▶ [HOW TO COMPLETE THIS TASK]:
Please look for the string "entry" below and report every line in which it occurs.

▶ [DATA FOR REVIEW]:
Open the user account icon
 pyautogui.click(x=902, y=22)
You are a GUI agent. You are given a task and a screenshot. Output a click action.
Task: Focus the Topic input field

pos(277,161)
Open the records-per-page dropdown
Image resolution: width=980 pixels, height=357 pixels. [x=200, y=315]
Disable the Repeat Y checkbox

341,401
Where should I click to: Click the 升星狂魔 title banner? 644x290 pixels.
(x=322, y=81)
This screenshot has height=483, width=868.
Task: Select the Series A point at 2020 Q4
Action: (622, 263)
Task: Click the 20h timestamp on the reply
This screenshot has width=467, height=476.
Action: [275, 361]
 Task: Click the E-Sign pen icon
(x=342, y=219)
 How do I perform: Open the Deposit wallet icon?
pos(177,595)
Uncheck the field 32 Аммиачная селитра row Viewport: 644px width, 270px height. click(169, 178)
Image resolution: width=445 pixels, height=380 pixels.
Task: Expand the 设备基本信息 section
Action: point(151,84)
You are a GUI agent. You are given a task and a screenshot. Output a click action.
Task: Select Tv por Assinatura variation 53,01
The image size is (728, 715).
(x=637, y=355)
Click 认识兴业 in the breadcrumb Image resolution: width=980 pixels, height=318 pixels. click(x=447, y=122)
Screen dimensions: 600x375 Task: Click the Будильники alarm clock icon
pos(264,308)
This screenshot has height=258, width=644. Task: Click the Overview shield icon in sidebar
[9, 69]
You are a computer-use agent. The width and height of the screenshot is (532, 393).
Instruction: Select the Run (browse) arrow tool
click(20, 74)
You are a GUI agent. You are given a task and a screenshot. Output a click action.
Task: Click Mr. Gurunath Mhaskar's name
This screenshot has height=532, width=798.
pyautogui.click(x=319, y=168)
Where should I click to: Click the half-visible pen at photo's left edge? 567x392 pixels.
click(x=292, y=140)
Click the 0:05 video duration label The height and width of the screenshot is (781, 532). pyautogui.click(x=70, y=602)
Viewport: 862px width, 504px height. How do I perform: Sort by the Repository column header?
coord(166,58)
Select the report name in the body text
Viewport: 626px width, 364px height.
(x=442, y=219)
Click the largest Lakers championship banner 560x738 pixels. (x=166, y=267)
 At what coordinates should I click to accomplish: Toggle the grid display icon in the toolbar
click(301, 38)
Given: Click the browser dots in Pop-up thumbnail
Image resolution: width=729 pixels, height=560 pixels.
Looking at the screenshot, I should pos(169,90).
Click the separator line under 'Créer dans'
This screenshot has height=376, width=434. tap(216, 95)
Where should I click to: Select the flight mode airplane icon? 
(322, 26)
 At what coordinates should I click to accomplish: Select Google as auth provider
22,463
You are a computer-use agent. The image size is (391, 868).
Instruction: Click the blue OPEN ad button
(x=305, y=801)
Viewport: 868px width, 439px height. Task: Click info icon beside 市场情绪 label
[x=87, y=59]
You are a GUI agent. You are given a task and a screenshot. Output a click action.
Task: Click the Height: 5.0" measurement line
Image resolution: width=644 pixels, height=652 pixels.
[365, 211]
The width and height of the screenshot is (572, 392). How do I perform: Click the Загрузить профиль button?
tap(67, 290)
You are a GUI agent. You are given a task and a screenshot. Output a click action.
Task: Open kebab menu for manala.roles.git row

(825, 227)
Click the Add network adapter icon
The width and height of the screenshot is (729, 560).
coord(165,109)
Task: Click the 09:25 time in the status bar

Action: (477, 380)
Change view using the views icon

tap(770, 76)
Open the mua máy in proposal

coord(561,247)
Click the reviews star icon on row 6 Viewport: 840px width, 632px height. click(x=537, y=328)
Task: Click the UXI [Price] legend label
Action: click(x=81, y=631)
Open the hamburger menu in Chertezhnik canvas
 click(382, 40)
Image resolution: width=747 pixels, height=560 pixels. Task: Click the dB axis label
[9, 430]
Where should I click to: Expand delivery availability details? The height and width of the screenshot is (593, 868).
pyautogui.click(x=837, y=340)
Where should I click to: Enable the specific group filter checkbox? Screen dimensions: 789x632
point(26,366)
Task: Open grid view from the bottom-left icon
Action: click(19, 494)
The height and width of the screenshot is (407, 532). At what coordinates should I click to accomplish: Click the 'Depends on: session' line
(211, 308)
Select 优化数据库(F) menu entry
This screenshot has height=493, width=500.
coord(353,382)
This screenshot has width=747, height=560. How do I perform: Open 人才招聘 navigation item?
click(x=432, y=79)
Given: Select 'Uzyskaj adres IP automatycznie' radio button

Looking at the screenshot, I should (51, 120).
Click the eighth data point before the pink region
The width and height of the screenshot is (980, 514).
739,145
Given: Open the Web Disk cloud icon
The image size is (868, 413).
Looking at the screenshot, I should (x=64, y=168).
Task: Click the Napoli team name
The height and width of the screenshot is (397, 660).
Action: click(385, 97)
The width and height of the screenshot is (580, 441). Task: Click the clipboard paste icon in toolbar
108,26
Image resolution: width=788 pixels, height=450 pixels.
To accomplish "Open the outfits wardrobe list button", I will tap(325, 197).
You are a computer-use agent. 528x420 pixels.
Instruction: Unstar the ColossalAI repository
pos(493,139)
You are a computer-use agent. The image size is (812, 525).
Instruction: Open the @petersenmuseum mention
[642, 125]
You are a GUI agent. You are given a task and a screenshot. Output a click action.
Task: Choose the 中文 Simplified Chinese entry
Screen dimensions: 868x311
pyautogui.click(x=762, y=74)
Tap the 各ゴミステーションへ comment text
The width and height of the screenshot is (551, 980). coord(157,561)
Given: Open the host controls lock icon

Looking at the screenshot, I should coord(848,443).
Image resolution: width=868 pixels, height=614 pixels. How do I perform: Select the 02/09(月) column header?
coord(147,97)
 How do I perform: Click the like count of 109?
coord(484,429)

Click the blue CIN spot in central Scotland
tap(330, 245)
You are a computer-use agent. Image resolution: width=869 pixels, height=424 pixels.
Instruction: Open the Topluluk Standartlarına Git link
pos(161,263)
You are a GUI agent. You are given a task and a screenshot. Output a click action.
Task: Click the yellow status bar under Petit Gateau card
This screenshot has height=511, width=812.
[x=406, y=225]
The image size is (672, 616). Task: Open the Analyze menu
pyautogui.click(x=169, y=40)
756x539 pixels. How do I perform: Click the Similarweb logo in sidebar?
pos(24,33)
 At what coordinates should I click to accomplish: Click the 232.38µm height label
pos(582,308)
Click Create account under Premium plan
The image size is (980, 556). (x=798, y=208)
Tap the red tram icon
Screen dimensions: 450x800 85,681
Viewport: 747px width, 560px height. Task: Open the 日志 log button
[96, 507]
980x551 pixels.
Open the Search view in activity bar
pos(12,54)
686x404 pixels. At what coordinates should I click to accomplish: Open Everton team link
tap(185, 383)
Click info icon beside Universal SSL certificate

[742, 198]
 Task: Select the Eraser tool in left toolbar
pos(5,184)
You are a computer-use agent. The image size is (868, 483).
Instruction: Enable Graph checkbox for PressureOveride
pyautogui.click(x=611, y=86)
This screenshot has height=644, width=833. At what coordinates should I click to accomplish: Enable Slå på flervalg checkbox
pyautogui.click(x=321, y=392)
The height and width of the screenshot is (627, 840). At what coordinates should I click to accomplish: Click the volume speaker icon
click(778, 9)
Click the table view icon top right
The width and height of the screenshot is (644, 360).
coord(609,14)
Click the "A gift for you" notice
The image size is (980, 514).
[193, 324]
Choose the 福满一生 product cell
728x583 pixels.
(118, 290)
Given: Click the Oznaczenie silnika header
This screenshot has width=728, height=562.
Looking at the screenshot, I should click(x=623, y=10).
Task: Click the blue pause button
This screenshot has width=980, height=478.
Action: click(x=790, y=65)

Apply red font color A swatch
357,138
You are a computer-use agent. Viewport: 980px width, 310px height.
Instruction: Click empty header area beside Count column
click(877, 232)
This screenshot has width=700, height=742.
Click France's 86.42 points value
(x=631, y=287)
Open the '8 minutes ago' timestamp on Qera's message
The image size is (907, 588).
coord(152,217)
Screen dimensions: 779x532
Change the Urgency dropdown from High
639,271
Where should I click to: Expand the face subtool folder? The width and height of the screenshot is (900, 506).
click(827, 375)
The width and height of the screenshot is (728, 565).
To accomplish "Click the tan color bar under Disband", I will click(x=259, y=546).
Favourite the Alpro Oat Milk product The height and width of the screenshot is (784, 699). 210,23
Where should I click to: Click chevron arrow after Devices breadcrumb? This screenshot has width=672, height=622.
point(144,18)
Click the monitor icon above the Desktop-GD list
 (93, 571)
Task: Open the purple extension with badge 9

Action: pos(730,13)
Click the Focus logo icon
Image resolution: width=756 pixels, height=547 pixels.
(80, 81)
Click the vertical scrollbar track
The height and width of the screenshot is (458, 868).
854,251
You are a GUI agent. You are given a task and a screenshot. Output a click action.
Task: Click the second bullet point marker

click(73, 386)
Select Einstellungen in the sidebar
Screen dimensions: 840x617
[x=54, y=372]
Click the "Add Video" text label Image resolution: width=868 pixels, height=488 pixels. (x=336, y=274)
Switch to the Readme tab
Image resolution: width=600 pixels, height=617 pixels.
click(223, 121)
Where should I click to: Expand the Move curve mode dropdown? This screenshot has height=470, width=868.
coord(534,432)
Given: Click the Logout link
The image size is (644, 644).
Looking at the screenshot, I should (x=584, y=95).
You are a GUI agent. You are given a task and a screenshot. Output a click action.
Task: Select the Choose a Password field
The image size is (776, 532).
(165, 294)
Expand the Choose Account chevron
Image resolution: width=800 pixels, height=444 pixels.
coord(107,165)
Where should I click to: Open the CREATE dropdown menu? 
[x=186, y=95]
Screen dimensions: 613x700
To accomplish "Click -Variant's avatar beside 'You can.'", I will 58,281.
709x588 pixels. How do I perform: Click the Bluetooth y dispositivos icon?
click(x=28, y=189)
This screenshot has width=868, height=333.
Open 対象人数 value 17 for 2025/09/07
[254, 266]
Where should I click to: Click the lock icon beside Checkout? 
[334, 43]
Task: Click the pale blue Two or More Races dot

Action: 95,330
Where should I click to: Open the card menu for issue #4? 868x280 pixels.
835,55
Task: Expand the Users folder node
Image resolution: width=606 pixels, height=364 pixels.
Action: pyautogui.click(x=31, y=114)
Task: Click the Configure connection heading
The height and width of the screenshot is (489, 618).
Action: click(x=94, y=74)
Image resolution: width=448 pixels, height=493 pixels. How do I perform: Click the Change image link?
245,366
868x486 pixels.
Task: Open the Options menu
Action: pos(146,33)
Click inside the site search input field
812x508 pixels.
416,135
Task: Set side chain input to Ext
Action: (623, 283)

▶ [ANSWER SPACE]:
Select 优化数据库(F) menu entry
Task: Choose the 中文 Simplified Chinese entry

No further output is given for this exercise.